Conservatives accuse the left of breaking a pact to nominate a centrist president.

Former Italian prime minister Romano Prodi speaks at a conference in Brussels, April 9
Former Italian prime minister Romano Prodi speaks at a conference in Brussels, April 9 (European Commission)

Italy’s former prime minister Romano Prodi pulled out of a presidential election after conservative lawmakers voted against him on Friday, deepening the political crisis in a country that is coping with the highest debt burden in the eurozone after Greece and in desperate need of economic and fiscal reform.

The right-wing parties led by former premier Silvio Berlusconi, who won 29 percent of the votes in the last election, accused the social democrat leader Pier Luigi Bersani of breaking his promise to put forward a candidate that they could accept. Prodi, who was also a European Commission president, is Berlusconi’s nemesis.

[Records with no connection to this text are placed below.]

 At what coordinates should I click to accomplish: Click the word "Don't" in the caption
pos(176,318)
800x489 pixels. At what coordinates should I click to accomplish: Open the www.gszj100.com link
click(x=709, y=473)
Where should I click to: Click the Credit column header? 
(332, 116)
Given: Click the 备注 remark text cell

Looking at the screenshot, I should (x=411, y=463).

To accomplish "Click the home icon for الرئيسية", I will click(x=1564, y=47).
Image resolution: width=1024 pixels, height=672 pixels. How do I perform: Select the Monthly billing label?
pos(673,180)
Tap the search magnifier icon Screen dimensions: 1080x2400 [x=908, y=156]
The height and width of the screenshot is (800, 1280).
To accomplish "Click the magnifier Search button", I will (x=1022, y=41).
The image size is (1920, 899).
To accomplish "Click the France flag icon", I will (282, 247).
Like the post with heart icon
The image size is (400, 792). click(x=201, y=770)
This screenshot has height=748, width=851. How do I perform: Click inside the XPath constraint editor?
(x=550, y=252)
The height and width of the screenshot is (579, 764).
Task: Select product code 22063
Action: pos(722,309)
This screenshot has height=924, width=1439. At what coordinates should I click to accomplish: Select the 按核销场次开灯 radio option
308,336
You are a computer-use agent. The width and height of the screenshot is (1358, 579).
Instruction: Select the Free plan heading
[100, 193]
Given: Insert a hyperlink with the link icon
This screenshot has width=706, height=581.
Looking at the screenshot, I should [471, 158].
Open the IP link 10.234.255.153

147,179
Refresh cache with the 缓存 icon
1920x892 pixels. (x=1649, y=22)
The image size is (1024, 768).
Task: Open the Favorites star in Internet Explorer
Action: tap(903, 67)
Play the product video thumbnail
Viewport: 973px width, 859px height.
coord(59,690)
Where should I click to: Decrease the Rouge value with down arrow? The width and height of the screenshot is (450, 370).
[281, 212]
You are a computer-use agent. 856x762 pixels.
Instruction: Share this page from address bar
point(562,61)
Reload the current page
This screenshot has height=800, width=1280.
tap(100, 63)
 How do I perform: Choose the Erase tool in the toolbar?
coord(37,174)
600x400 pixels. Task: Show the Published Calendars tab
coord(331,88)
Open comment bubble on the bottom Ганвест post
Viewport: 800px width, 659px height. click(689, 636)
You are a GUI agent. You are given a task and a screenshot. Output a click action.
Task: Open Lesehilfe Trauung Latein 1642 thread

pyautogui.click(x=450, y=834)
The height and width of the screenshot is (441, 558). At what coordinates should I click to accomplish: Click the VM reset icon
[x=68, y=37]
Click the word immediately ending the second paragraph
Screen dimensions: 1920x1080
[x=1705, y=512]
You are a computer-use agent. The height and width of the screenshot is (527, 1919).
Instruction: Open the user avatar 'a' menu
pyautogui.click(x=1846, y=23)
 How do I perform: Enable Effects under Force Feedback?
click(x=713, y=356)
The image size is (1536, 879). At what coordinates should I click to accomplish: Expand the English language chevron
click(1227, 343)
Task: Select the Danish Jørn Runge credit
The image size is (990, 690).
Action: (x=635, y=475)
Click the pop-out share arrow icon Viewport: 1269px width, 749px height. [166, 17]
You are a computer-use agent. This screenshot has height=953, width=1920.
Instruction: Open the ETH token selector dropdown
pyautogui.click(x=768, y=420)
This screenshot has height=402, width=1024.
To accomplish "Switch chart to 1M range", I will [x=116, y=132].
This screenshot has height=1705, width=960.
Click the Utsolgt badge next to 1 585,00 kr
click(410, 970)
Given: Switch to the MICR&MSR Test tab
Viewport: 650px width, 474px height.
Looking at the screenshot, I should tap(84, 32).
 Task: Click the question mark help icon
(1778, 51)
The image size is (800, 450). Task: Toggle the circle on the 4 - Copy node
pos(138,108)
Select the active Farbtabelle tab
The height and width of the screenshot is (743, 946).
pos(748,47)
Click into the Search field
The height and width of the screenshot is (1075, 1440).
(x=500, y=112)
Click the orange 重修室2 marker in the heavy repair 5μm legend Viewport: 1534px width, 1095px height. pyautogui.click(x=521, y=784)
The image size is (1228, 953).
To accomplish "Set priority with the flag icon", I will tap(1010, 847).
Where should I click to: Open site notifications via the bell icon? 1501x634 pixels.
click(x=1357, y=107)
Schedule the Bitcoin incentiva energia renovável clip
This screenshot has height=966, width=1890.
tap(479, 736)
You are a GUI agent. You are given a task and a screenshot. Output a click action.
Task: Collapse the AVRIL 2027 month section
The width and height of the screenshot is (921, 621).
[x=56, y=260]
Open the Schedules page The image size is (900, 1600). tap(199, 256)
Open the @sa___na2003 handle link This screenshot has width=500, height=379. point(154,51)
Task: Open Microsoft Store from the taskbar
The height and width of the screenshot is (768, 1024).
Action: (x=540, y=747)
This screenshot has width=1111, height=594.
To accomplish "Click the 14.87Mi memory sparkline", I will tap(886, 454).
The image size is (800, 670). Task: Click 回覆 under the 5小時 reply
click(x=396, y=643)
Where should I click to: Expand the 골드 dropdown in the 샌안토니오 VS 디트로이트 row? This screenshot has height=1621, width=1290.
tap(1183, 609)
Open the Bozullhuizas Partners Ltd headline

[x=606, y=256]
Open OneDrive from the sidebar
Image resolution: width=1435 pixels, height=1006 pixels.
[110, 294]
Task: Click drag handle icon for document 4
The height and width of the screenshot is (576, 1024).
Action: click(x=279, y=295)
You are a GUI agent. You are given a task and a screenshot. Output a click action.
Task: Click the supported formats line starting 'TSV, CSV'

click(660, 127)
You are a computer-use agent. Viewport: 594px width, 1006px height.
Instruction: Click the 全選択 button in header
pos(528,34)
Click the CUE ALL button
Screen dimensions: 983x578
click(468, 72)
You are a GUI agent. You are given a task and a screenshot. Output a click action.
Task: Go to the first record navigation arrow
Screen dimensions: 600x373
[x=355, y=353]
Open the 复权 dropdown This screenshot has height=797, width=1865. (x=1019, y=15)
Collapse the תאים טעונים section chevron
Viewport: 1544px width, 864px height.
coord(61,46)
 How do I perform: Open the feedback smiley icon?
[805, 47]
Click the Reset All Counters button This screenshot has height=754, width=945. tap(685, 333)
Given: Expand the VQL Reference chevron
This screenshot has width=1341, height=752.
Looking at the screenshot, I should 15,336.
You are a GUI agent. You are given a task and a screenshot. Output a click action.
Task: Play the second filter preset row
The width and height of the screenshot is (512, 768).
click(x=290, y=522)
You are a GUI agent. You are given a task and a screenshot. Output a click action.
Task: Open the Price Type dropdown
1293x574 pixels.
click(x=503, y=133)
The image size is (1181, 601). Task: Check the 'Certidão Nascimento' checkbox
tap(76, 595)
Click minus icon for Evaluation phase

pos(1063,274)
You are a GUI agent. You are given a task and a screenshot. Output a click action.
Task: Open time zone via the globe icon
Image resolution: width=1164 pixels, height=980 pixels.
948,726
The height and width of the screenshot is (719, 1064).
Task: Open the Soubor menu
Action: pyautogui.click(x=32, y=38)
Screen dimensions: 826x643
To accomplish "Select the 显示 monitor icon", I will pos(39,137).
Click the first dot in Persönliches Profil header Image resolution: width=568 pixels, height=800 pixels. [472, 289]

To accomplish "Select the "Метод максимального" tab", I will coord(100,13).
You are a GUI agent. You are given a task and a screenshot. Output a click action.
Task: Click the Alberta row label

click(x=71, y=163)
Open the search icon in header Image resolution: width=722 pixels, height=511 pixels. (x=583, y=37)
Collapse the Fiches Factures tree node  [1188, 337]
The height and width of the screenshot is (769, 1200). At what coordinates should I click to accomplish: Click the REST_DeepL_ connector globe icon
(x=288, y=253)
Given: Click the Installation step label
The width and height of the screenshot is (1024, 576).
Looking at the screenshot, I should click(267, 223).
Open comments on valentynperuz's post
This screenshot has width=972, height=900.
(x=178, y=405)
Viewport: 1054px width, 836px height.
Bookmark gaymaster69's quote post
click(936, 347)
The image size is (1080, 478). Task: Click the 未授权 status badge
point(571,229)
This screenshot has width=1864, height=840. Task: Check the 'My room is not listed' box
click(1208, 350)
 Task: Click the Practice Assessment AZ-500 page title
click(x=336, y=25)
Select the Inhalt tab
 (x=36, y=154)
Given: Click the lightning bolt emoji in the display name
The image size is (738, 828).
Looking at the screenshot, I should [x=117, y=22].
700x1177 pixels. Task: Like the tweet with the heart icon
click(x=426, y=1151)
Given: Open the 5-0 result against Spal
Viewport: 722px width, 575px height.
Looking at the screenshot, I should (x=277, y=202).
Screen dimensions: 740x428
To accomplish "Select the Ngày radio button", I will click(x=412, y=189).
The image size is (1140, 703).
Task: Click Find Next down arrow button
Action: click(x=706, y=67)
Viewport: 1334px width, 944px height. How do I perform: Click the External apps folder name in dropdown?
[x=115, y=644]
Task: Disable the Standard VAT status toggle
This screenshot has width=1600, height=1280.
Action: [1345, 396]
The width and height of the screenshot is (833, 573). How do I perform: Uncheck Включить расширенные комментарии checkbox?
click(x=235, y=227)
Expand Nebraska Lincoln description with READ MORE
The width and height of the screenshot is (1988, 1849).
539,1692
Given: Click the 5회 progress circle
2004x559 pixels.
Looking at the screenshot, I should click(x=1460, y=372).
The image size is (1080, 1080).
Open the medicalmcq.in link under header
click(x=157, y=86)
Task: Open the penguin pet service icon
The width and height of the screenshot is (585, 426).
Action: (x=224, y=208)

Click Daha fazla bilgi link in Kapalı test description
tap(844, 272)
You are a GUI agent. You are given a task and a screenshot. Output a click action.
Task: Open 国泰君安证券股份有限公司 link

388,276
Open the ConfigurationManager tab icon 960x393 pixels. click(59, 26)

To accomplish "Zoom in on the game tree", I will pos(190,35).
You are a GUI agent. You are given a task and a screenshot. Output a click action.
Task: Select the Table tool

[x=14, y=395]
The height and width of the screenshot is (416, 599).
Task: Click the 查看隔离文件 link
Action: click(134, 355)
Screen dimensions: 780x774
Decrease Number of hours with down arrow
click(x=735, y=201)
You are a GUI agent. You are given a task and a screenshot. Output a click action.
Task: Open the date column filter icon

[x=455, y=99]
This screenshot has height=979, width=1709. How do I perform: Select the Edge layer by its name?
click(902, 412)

On Thursday, Bersani had nominated former Senate speaker Franco Marini who did get the support of conservative lawmakers but nevertheless fell short of the required two-thirds majority because some of his own members joined the anti-establishment Five Star Movement in backing leftist Stefano Rodotà instead.

Ahead of the first voting round, Florence mayor Matteo Renzi, who failed to beat Bersani in a primary election last year, said left-wing parliamentarians would “do a disservice to the country” if they elected Marini. He described the octogenarian former Christian Democrat as a “candidate from the last century” who lacked international stature.

In opposing Bersani’s choice, Renzi might be positioning himself for another leadership bid. He said earlier this month that he would welcome a return to the polls. “Every day we wait is a day wasted for Italy,” he wrote on his Facebook page. An SWG survey suggests that nearly twice as many Italians support him for the prime ministership as Bersani.

There cannot be new elections, however, before a successor to incumbent president Giorgio Napolitano is found. His term expires next month.

The Italian president has a mostly ceremonial function but can also dissolve parliament, triggering elections. That may be necessary after elections in February gave neither party a clear mandate. Bersani’s Democratic Party won a majority of the seats in the lower chamber of parliament but not the Senate where Berlusconi’s Il Popolo della Libertà and its Lega Nord ally hold almost as many seats.

The anti-establishment Five Star Movement could give Bersani a majority in the upper chamber but it has ruled out joining any government. Berlusconi and part of the Democratic Party, including Renzi, could support a “grand coalition” between the country’s largest left- and right-wing parties. Bersani rejects such an alliance with the former prime minister although he might seek his support for a minority cabinet to stave off reelections.